At the same time, these comments, and frankly any letter-to-the-editor section of any local publication, have helped Moredock realize that there is a frighteningly large number of ignorant people out there who still don't understand the history of this state. "They are outraged and flabbergasted to learn that we were not conceived by a virgin and deposited here by cavaliers and Southern belles," Moredock explains. "Back when I was reading responses, any time I tried to allude to historic racial injustices in this state, I knew I was saying something worth saying because of the fury that it touched on, just the rage that some people struck back with. Obviously, this was something that people needed to hear." And for every outraged e-mail he received in retaliation, he hopes there were many more who were enlightened.

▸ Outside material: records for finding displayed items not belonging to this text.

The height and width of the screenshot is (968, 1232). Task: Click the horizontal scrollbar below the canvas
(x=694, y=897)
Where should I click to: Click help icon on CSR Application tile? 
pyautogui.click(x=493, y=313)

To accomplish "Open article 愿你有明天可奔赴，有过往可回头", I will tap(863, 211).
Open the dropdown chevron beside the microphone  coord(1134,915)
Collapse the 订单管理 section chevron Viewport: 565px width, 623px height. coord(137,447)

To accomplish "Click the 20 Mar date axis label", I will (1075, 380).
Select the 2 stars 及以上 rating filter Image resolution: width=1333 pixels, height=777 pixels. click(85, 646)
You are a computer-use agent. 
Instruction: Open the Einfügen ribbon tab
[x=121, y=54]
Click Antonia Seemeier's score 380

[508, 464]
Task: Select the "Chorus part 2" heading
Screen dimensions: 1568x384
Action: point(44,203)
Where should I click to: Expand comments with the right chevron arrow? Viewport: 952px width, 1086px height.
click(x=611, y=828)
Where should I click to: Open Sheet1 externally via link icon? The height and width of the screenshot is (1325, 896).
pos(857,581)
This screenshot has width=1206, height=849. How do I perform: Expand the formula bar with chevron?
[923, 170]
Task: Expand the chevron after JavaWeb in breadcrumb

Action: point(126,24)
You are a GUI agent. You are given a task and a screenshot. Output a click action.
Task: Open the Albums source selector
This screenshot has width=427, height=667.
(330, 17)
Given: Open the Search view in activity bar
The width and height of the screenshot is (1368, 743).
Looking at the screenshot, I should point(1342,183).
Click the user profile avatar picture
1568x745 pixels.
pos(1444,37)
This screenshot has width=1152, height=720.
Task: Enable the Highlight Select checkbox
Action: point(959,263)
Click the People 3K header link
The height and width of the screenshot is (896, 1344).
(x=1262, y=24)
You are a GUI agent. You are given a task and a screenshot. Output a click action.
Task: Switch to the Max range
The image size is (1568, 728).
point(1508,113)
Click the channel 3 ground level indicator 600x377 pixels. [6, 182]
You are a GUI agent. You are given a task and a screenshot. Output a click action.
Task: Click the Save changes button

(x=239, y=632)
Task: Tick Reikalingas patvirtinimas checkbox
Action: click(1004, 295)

South Carolina born and bred, at the age of 62, Moredock can admit that he's seen the state change in the last 40 years. He can't say the same for this past decade, although he does see the Tea Party expanding its control locally. "Those people, they've touched a nerve here, there's no question about it, and they seem to be rising in power," he says. "And yet they have no suggestions, no recommendations, no solutions, no nothing except cut more taxes and recruit more industry. And those are not the answers, certainly not by themselves." As for Charleston, his biggest concern currently is cruise ships. Moredock worries that Mayor Joseph P. Riley Jr.'s legacy will not be seven successful terms, but instead will be marred by this recent development. "I love Charleston. This is the best place I've ever lived. I will live here for the rest of my life," he says. "I just hope that we haven't overdone it. Tourism has brought a hell of a lot of money into this town, but let's be honest, it provides a lot of low-wage jobs. And now this whole cruise ship business, I don't understand why Joe Riley has dug his heels in so deep on this."
Moredock is obviously a man with opinions, 500 of which he's presented in these pages, with the rare exception turned down by City Paper editors. Redundancy was inevitable, but it's not something Moredock is content to do. "One of the reasons I'm leaving this column is that I felt like I've been repeating myself," he says. "When I dedicated myself to writing about South Carolina and South Carolina politics, one thing about South Carolina is that it doesn't change, and when you've written about it for 10 years, you are definitely writing the same column over and over again." Still, it will be a little difficult for Moredock to shut that part of his brain off, the one that dwelled on his weekly required 800 words. So he's looking forward to sitting down and channeling that energy and those emotions from his columns into new work, projects that have been on his mind or in some state of progress for a long time, including a future feature story for the City Paper. And he knows he'll never finish them if he's still doing three or four other jobs.
Moredock is moving on with his life, into the Navy Yard hideaway that he's filling with plants and books. He's looking forward to filling the hole left behind by his obligation, and he hopes he'll get paid more to do so.